L'ultimo documento S-1 presentato da SpaceX in vista dell'IPO conferma una dinamica attesa: Elon Musk manterrà il controllo assoluto dell'azienda, ma anche alcuni membri del suo circolo ristretto si preparano a incassare cifre impressionanti.

Il controllo incontrastato di Elon Musk

Elon Musk detiene una posizione dominante, possedendo poco meno di 850 milioni di azioni di Classe A (con un voto per azione) e quasi 5,6 miliardi di azioni di Classe B (che conferiscono dieci voti per azione). Questa cifra include anche le azioni condizionali legate alla realizzazione di una colonia marziana per un milione di persone, il cui potere di voto è già esercitabile.

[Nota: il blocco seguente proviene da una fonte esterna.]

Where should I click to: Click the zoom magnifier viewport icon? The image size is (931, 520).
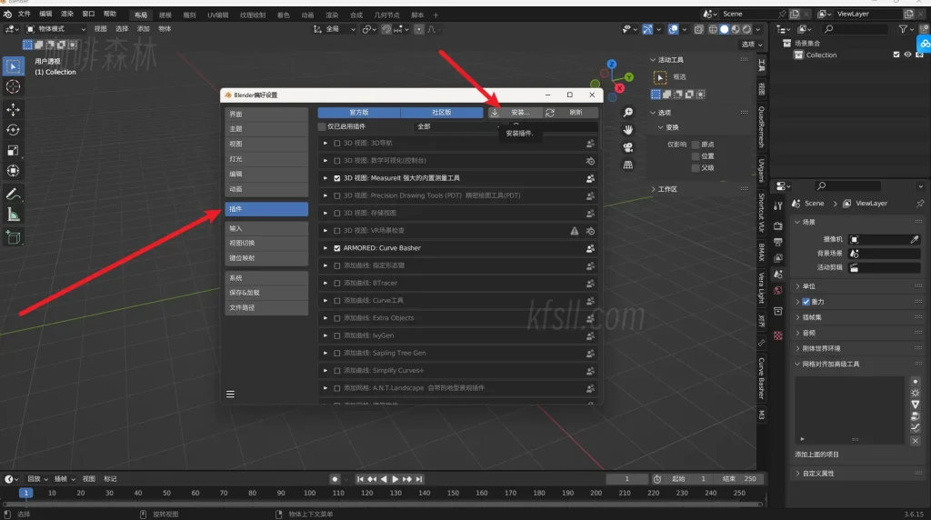point(628,112)
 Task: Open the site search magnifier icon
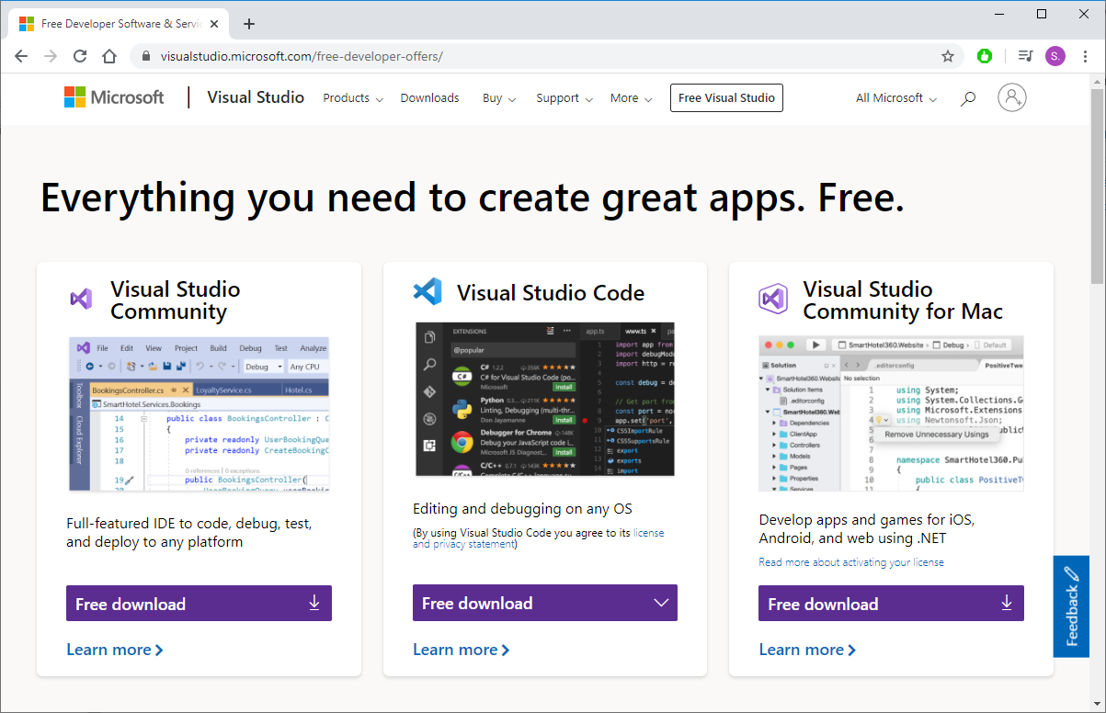[x=968, y=98]
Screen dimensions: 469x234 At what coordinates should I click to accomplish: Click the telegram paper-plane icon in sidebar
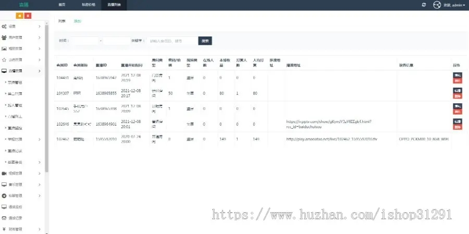point(4,196)
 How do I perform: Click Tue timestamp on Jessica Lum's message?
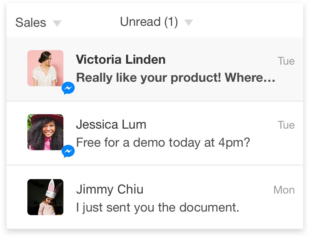286,125
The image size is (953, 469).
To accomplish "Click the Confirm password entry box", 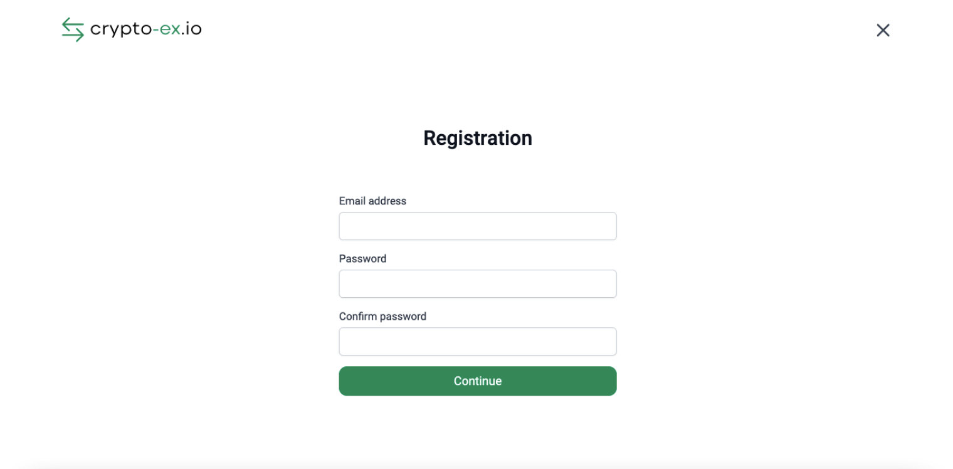I will pos(477,341).
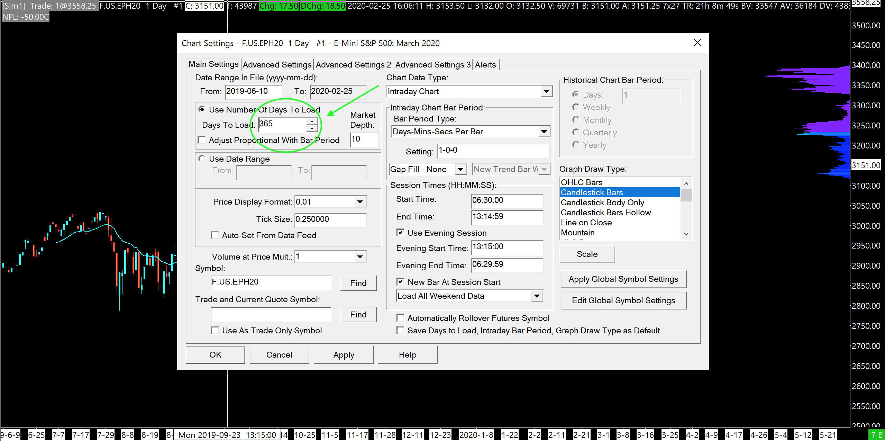Select Candlestick Bars Hollow draw type

(605, 213)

Complessivamente, Musk controlla oltre 6,42 miliardi di azioni, garantendogli più dell'85% del potere di voto totale, una quota ben superiore alla maggioranza necessaria anche dopo l'offerta pubblica iniziale.

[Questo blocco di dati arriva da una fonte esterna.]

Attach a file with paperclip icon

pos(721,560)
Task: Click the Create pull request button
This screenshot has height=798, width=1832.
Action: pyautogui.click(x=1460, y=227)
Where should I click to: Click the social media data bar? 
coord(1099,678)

I principali beneficiari dell'IPO di SpaceX

Oltre a Musk, diversi altri attori chiave con partecipazioni significative sono pronti a trarre vantaggio dall'IPO. Tra questi spiccano Antonio Gracias, membro del consiglio e investitore, con oltre 503,4 milioni di azioni; Luke Nosek, con quasi 33 milioni di azioni; e Gwynne Shotwell, COO e figura centrale nelle operazioni del gruppo, che detiene circa 12,6 milioni di azioni. Altri beneficiari includono Bret Johnsen, CFO, con 9,6 milioni di azioni; Ira Ehrenpreis, membro del consiglio, con circa 809.000 azioni; e Randy Glein, con circa 278.000 azioni.

Con una valutazione stimata di 1,7 trilioni di dollari e un potenziale ricavo di 75 miliardi dall'offerta, anche una quota dell'1% varrebbe circa 17 miliardi di dollari. Le partecipazioni di Musk, Gracias e degli altri insider si traducono quindi in valori che raggiungono decine di miliardi.

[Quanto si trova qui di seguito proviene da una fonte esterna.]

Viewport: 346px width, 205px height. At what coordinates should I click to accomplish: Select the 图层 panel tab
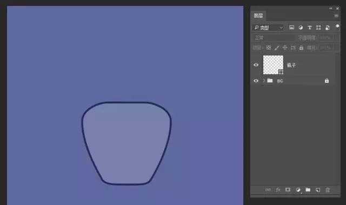[258, 16]

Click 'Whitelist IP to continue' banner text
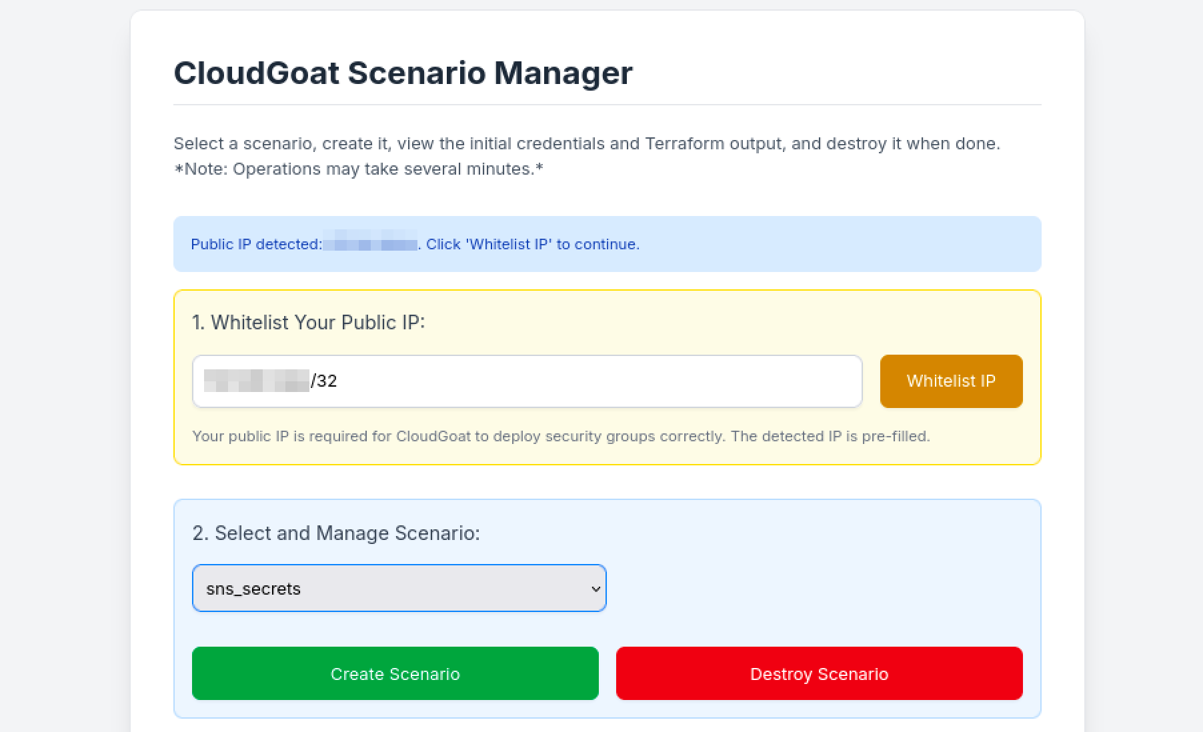pos(532,245)
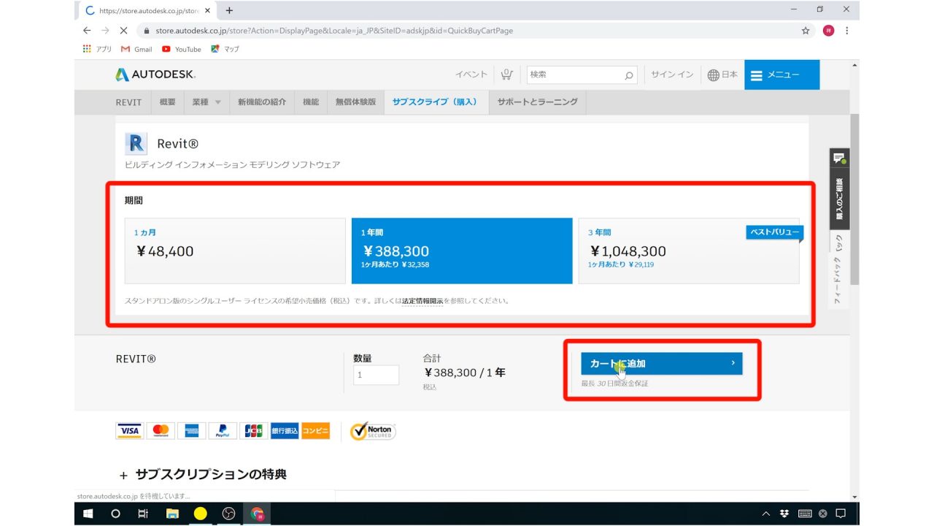The width and height of the screenshot is (934, 526).
Task: Open Chrome's three-dot browser menu
Action: click(x=846, y=30)
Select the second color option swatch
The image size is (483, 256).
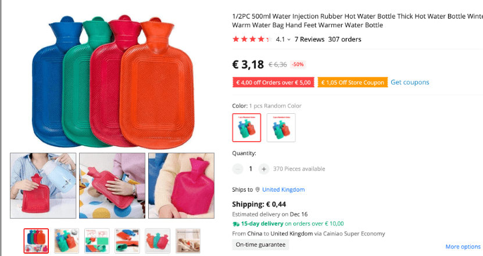pos(281,128)
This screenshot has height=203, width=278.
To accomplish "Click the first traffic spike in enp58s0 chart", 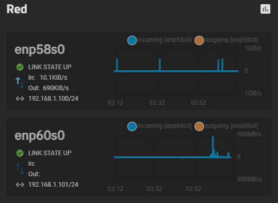I will [117, 65].
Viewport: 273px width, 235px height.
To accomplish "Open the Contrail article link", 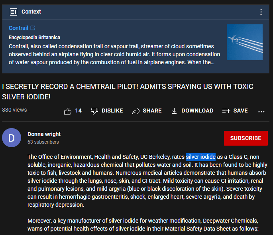I will (18, 28).
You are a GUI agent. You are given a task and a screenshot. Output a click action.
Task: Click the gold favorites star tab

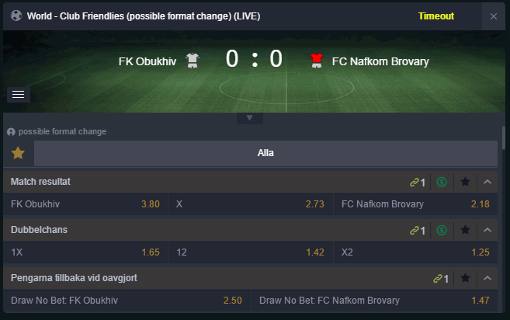[x=18, y=153]
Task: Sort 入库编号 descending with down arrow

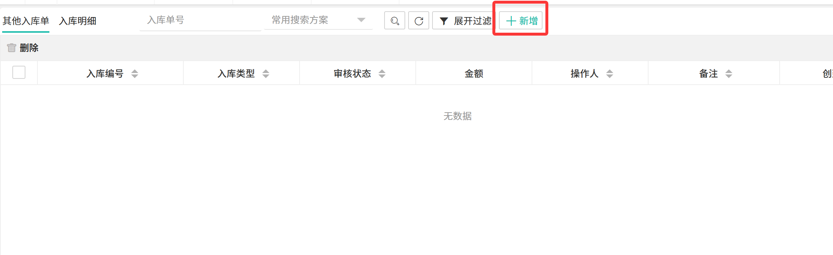Action: 135,76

Antonio Gracias: un ritorno miliardario

In particolare, Antonio Gracias detiene una quota del 7,3% in SpaceX, posizionandosi come il secondo maggiore azionista dopo Musk. Se l'IPO dovesse confermare una valutazione fino a 2 trilioni di dollari, le sue partecipazioni potrebbero raggiungere un valore di ben 128 miliardi di dollari, evidenziando l'enorme impatto economico dell'operazione.

Ruolo strategico e compensi di vertice

Gwynne Shotwell, da decenni al fianco di Musk e attuale COO, ha ricevuto nel 2025 una remunerazione totale di 85,8 milioni di dollari, in gran parte sotto forma di azioni ristrette. Questo dato sottolinea la sua centralità strategica sia nelle operazioni quotidiane che nella governance complessiva dell'azienda.

Le dinamiche dell'IPO: potere e ricchezza

L'analisi complessiva della struttura azionaria di SpaceX rivela come l'IPO non sia solo una svolta storica per l'azienda, ma un evento dai benefici straordinari concentrati nelle mani di pochi decisori chiave. Musk consolida ulteriormente il suo potere e controllo nella transizione verso la società quotata.

Allo stesso tempo, un ristretto gruppo di interlocutori interni, tra investitori storici e manager di vertice, si prepara a dividendi di proporzioni quasi siderali. L'IPO di SpaceX si configura così come una chiara fotografia dell'asimmetria strategica e patrimoniale che caratterizza il suo universo proprietario.